La Rai, forte del successo della fiction dedicata a Fabrizio De Andrè, si appresta a calare un altro asso della manica. Stiamo parlando di “La mossa del cavallo - C’era una volta Vigata”, il film tv, tratto dal romanzo di Andrea Camilleri e prodotto dalla Palomar, racconta le vicende dell’ispettore Giovanni Bovara (Michele Riondino), incaricato di far rispettare la tassa sul macinato. È un uomo integerrimo che finisce per scontrarsi con le dinamiche mafiose e omertose che regolano la terra siciliana.

Bovara, testimone di un delitto, si trasformerà in imputato e, grazie alla “mossa del cavallo”, come rimanda il titolo del film, che in questo caso è il recupero del dialetto, si salverà da una trappola micidiale .

L’attore è un volto noto al pubblico, per aver interpretato il giovane Montalbano e, con Luca Zingaretti, sembrano esserci delle affinità. Il film, come la fiction, sono tratti da romanzi di successo di Andrea Camilleri. «È stato divertente tornare indietro nel tempo.
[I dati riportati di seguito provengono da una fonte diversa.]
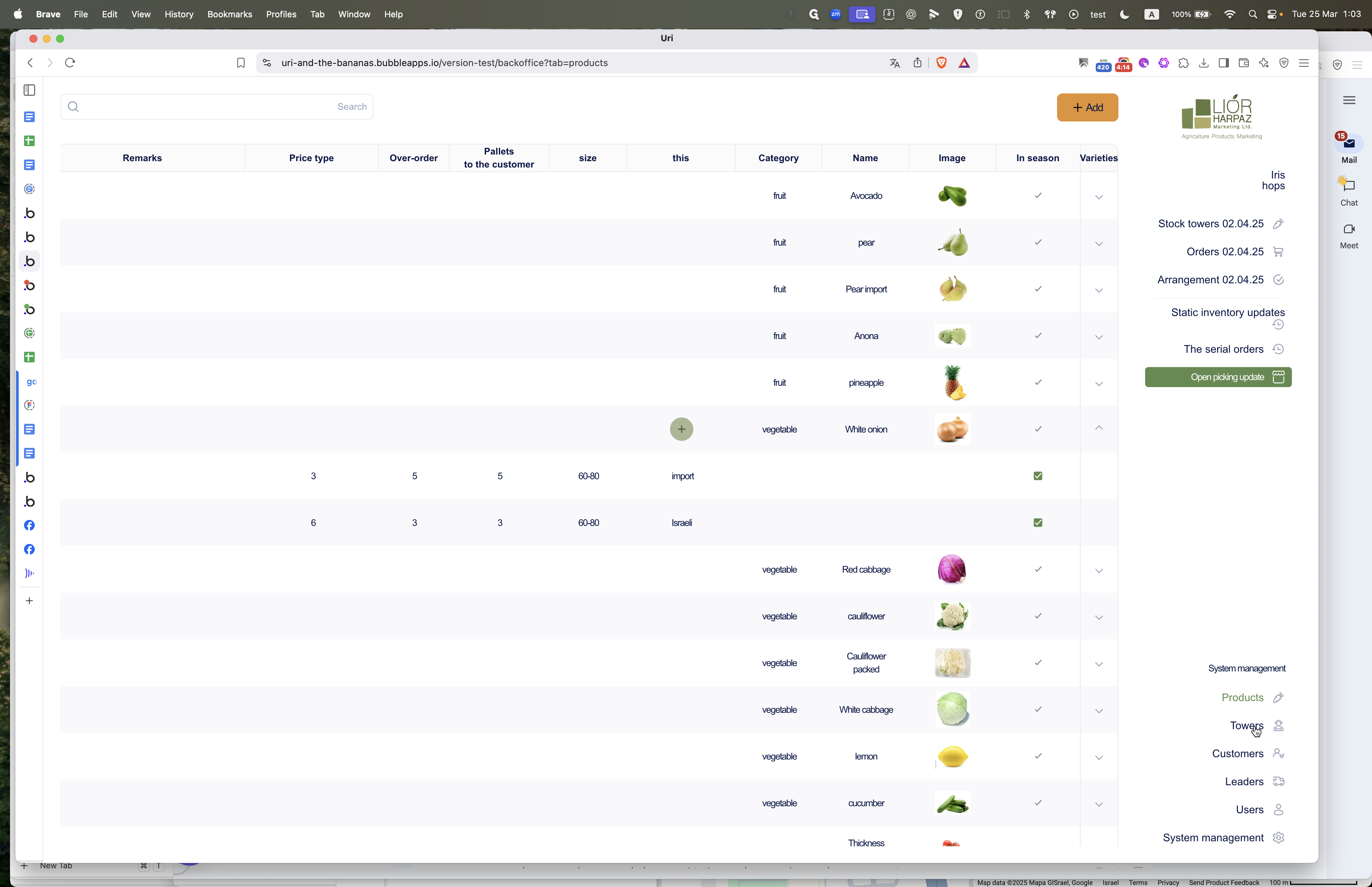The height and width of the screenshot is (887, 1372).
Task: Uncheck the in-season checkbox for Israeli variety
Action: coord(1037,522)
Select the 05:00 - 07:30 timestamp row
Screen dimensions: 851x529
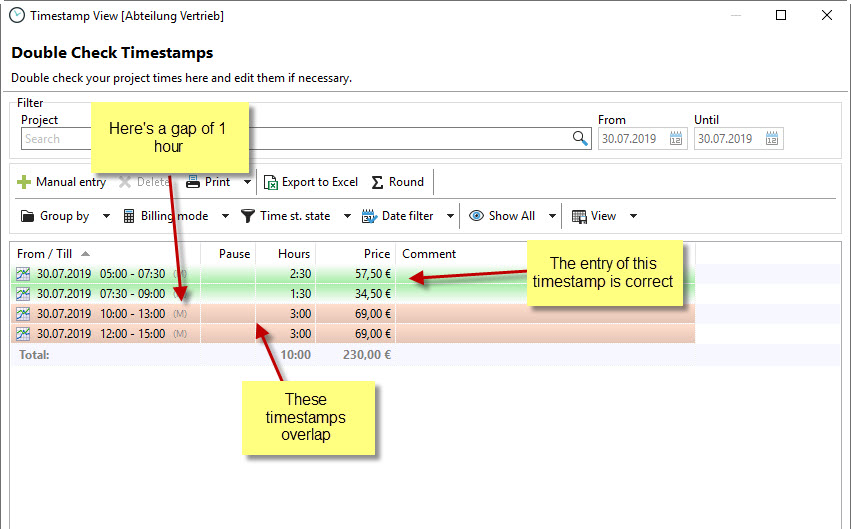tap(100, 274)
Ci sono diversi elementi che riportano a Montalbano, e dal momento che l’autore è Camilleri anche in “La mossa del cavallo” , c’è una radicata connotazione territoriale. Camilleri ha creato Bovara siciliano di nascita e genovese di adozione. E nella storia saranno proprio le sue radici siciliane a salvarlo da una trappola ordita ai suoi danni», afferma Michele Riondino.
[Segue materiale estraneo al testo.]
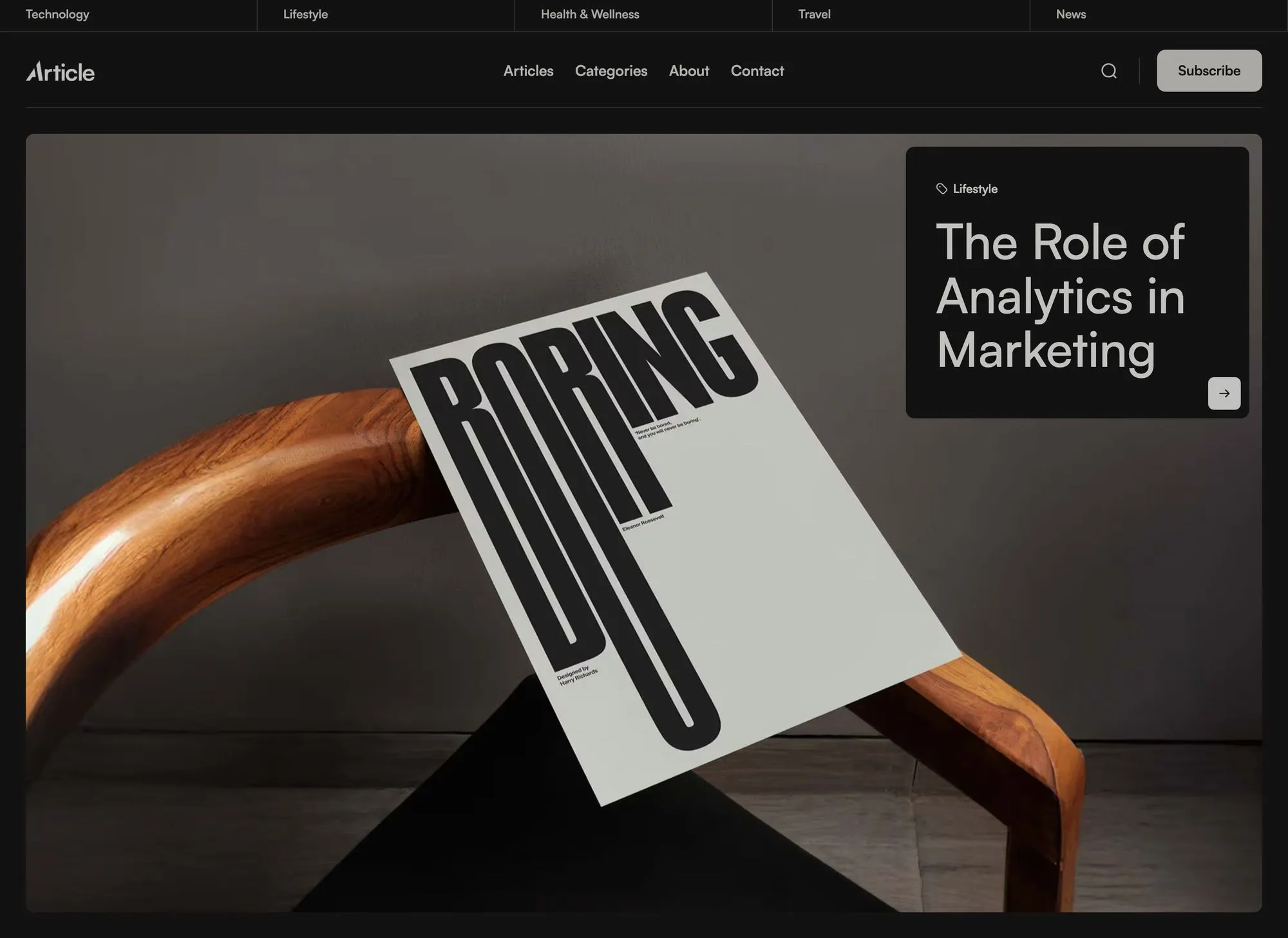This screenshot has width=1288, height=938.
Task: Open the News category
Action: tap(1070, 14)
«Il film è ambientato a fine ’800, gli anni dell’Unità di Italia, ma i settentrionali e i meridionali sono ancora due popoli diversi. Bovara arriva in Sicilia con in testa i racconti sui siciliani: briganti, incolti, ignoranti. E lui piomba lì con l’intenzione di far rispettare la legge. È supponente e non fa niente per nasconderlo. I siciliani, d’altro canto, non fanno niente per nascondere l’antipatia che provano nei suoi confronti. La storia comincia così».

Ma, a poco a poco, le sue origini cominciano a emergere. E sarà proprio il suo ritorno alle radici a salvarlo.

Il film tv, dalle ambientazioni, sembra ricalcare le atmosfere dei western. «Il regista Gianluca Tavarelli è stato coraggioso e intelligente: il film non è esattamente un western, perché parliamo della Sicilia. Però, l’epoca è quella, e il sapore, il colore, i suoni richiamano quelle atmosfere».

«In un film storico diventa tutto speciale. Lavori su una maschera, dietro alla quale riesci a nasconderti, e per uno timido quasi patologico come me è il massimo. Tra i personaggi, però, il mio è il più “sfortunato”, perché è quello più “pulito” e composto. Sul set, vedevo gli altri sporchi e con le barbe incolte e li invidiavo, perché volevo essere brutto e cattivo anch’io!», conclude l’attore.